(Work order)
An exact repetition of the records is required. Leave nothing out.

====== Record extracts

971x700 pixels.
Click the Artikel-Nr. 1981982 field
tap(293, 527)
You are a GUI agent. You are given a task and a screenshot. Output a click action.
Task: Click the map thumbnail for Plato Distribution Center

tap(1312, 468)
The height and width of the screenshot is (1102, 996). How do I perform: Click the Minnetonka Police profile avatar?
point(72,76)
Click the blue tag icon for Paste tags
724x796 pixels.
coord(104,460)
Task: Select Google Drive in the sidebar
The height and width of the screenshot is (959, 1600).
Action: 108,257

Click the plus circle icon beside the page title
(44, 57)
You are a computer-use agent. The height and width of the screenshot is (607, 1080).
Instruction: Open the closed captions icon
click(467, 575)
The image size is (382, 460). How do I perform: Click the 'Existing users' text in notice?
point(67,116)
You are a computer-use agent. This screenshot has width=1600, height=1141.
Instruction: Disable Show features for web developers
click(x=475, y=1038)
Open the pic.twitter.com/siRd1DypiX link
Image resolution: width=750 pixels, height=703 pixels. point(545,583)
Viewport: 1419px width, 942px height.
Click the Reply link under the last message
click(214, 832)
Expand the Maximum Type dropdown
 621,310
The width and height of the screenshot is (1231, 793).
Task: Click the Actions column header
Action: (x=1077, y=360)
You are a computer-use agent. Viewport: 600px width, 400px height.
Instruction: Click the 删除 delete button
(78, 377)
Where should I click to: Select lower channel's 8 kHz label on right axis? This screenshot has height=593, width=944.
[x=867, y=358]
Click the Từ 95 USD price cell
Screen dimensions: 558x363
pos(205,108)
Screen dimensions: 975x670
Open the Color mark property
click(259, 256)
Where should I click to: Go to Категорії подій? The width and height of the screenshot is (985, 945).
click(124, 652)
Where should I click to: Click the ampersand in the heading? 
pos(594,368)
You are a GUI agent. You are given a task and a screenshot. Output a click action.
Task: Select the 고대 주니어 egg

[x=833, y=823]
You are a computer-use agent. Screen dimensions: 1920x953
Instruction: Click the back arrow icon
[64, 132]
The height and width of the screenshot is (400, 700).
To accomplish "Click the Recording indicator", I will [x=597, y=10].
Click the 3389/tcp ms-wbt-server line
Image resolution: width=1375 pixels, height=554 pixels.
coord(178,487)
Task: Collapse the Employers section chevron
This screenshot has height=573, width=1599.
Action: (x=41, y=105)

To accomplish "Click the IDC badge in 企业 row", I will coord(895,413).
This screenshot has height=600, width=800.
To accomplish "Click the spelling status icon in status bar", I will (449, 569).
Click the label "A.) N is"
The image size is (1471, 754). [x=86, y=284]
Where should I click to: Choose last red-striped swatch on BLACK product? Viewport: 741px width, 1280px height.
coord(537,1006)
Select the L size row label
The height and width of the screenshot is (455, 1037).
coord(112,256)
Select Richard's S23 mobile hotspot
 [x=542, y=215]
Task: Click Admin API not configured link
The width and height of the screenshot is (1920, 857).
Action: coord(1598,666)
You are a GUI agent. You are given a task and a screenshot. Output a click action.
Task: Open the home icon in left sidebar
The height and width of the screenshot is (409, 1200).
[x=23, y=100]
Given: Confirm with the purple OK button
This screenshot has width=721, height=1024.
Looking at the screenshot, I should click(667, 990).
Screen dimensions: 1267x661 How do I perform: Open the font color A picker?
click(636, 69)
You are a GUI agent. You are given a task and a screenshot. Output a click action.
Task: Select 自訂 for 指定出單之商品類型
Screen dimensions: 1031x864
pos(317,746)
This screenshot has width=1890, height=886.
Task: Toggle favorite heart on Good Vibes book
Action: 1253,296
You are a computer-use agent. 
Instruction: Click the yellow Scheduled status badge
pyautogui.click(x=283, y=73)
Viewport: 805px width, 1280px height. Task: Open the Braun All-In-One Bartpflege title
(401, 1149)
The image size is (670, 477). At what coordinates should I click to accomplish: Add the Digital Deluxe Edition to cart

============

(Result of this exercise)
971x700 pixels.
Click the Artikel-Nr. 1981982 field
tap(293, 527)
You are a GUI agent. You are given a task and a screenshot. Output a click action.
Task: Click the map thumbnail for Plato Distribution Center

tap(1312, 468)
The height and width of the screenshot is (1102, 996). How do I perform: Click the Minnetonka Police profile avatar?
point(72,76)
Click the blue tag icon for Paste tags
724x796 pixels.
coord(104,460)
Task: Select Google Drive in the sidebar
The height and width of the screenshot is (959, 1600).
Action: 108,257

Click the plus circle icon beside the page title
(44, 57)
You are a computer-use agent. The height and width of the screenshot is (607, 1080).
Instruction: Open the closed captions icon
click(467, 575)
The image size is (382, 460). How do I perform: Click the 'Existing users' text in notice?
point(67,116)
You are a computer-use agent. This screenshot has width=1600, height=1141.
Instruction: Disable Show features for web developers
click(x=475, y=1038)
Open the pic.twitter.com/siRd1DypiX link
Image resolution: width=750 pixels, height=703 pixels. point(545,583)
Viewport: 1419px width, 942px height.
Click the Reply link under the last message
click(214, 832)
Expand the Maximum Type dropdown
 621,310
The width and height of the screenshot is (1231, 793).
Task: Click the Actions column header
Action: (x=1077, y=360)
You are a computer-use agent. Viewport: 600px width, 400px height.
Instruction: Click the 删除 delete button
(78, 377)
Where should I click to: Select lower channel's 8 kHz label on right axis? This screenshot has height=593, width=944.
[x=867, y=358]
Click the Từ 95 USD price cell
Screen dimensions: 558x363
pos(205,108)
Screen dimensions: 975x670
Open the Color mark property
click(259, 256)
Where should I click to: Go to Категорії подій? The width and height of the screenshot is (985, 945).
click(124, 652)
Where should I click to: Click the ampersand in the heading? 
pos(594,368)
You are a GUI agent. You are given a task and a screenshot. Output a click action.
Task: Select the 고대 주니어 egg

[x=833, y=823]
You are a computer-use agent. Screen dimensions: 1920x953
Instruction: Click the back arrow icon
[64, 132]
The height and width of the screenshot is (400, 700).
To accomplish "Click the Recording indicator", I will [x=597, y=10].
Click the 3389/tcp ms-wbt-server line
Image resolution: width=1375 pixels, height=554 pixels.
coord(178,487)
Task: Collapse the Employers section chevron
This screenshot has height=573, width=1599.
Action: (x=41, y=105)

To accomplish "Click the IDC badge in 企业 row", I will coord(895,413).
This screenshot has height=600, width=800.
To accomplish "Click the spelling status icon in status bar", I will (449, 569).
Click the label "A.) N is"
The image size is (1471, 754). [x=86, y=284]
Where should I click to: Choose last red-striped swatch on BLACK product? Viewport: 741px width, 1280px height.
coord(537,1006)
Select the L size row label
The height and width of the screenshot is (455, 1037).
coord(112,256)
Select Richard's S23 mobile hotspot
 [x=542, y=215]
Task: Click Admin API not configured link
The width and height of the screenshot is (1920, 857).
Action: coord(1598,666)
You are a GUI agent. You are given a task and a screenshot. Output a click action.
Task: Open the home icon in left sidebar
The height and width of the screenshot is (409, 1200).
[x=23, y=100]
Given: Confirm with the purple OK button
This screenshot has width=721, height=1024.
Looking at the screenshot, I should click(667, 990).
Screen dimensions: 1267x661 How do I perform: Open the font color A picker?
click(636, 69)
You are a GUI agent. You are given a task and a screenshot. Output a click action.
Task: Select 自訂 for 指定出單之商品類型
Screen dimensions: 1031x864
pos(317,746)
This screenshot has width=1890, height=886.
Task: Toggle favorite heart on Good Vibes book
Action: 1253,296
You are a computer-use agent. 
Instruction: Click the yellow Scheduled status badge
pyautogui.click(x=283, y=73)
Viewport: 805px width, 1280px height. Task: Open the Braun All-In-One Bartpflege title
(401, 1149)
The image size is (670, 477). At what coordinates should I click to accomplish: Add the Digital Deluxe Edition to cart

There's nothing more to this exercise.